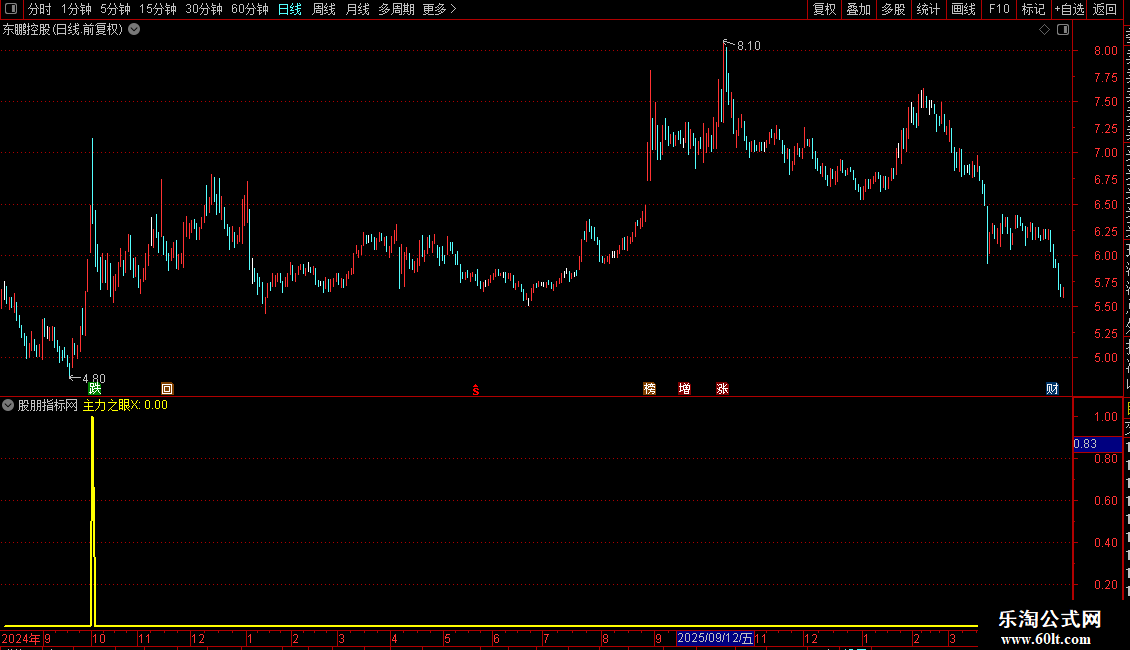This screenshot has height=650, width=1130.
Task: Toggle the side panel icon near diamond
Action: pyautogui.click(x=1063, y=30)
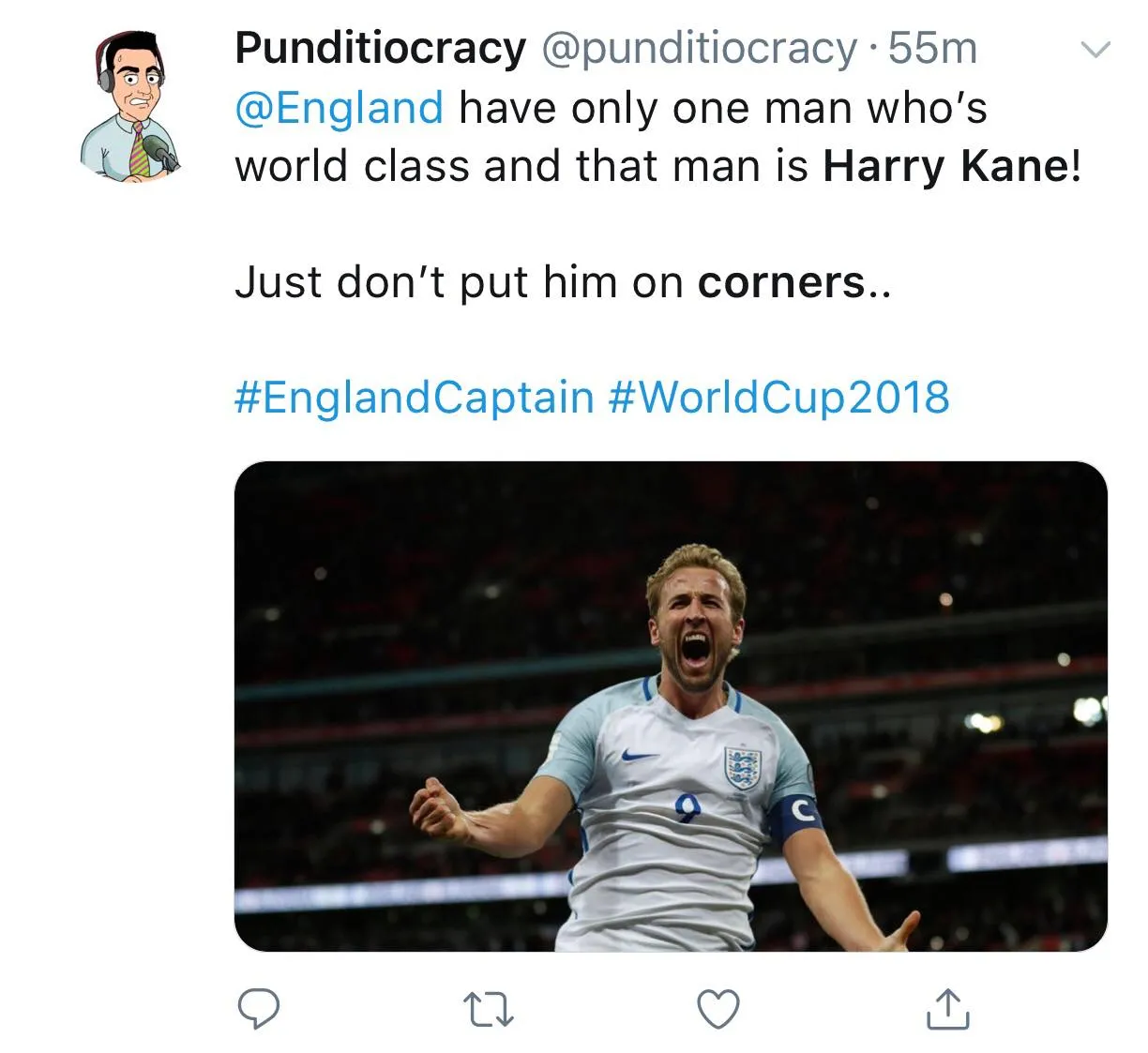Open the @punditiocracy handle
This screenshot has width=1148, height=1053.
[699, 48]
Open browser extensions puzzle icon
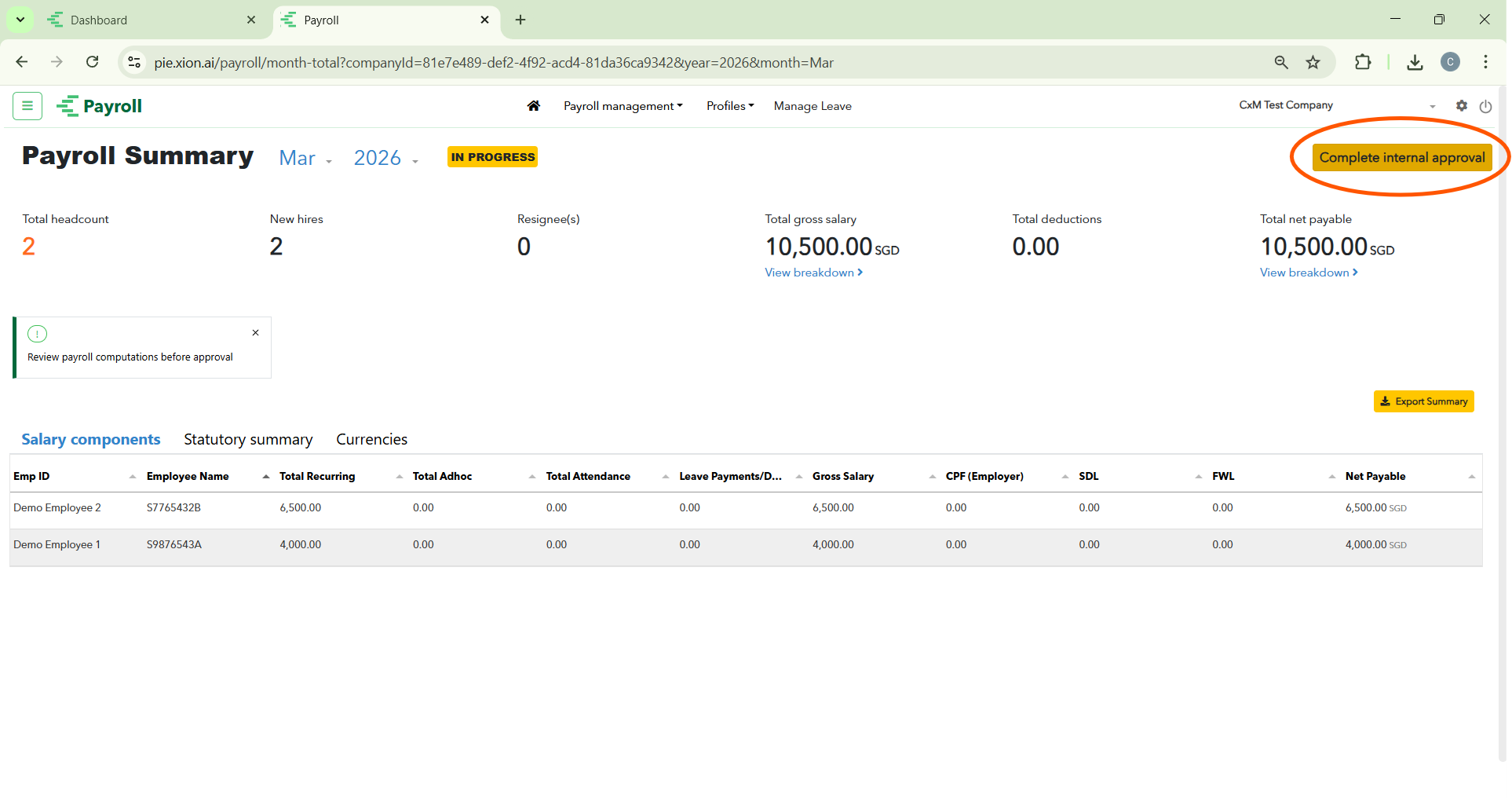 click(1363, 63)
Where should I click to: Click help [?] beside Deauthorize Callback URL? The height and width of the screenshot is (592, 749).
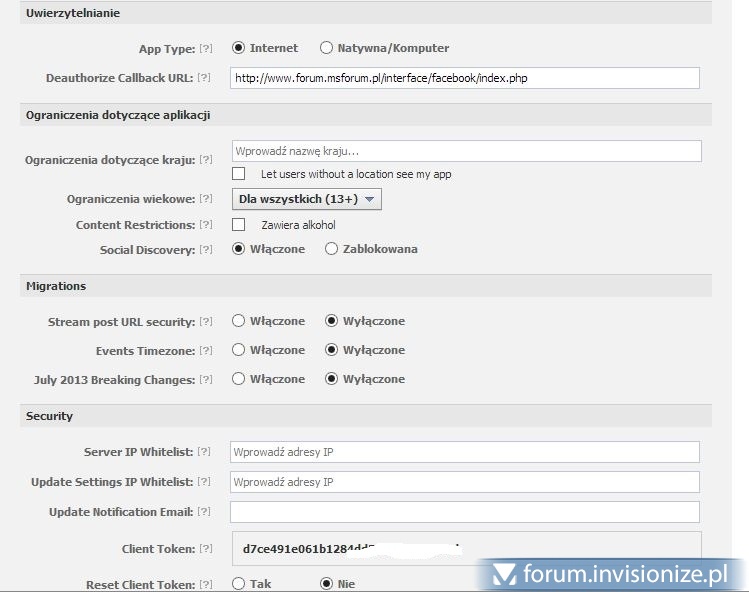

★ ★ ★

PROBLEM REQUIREMENTS:
Give the text lines of these records as a JSON list of strings, with one string per line and blank lines omitted. Leave the pictures out of the list.

COMPLETE OUTPUT:
[
  "This screenshot has height=650, width=1130.",
  "Task: Toggle the side panel icon near diamond",
  "Action: pyautogui.click(x=1063, y=30)",
  "Open the @punditiocracy handle",
  "This screenshot has width=1148, height=1053.",
  "[699, 48]",
  "Open browser extensions puzzle icon",
  " click(1363, 63)",
  "Where should I click to: Click help [?] beside Deauthorize Callback URL? The height and width of the screenshot is (592, 749)."
]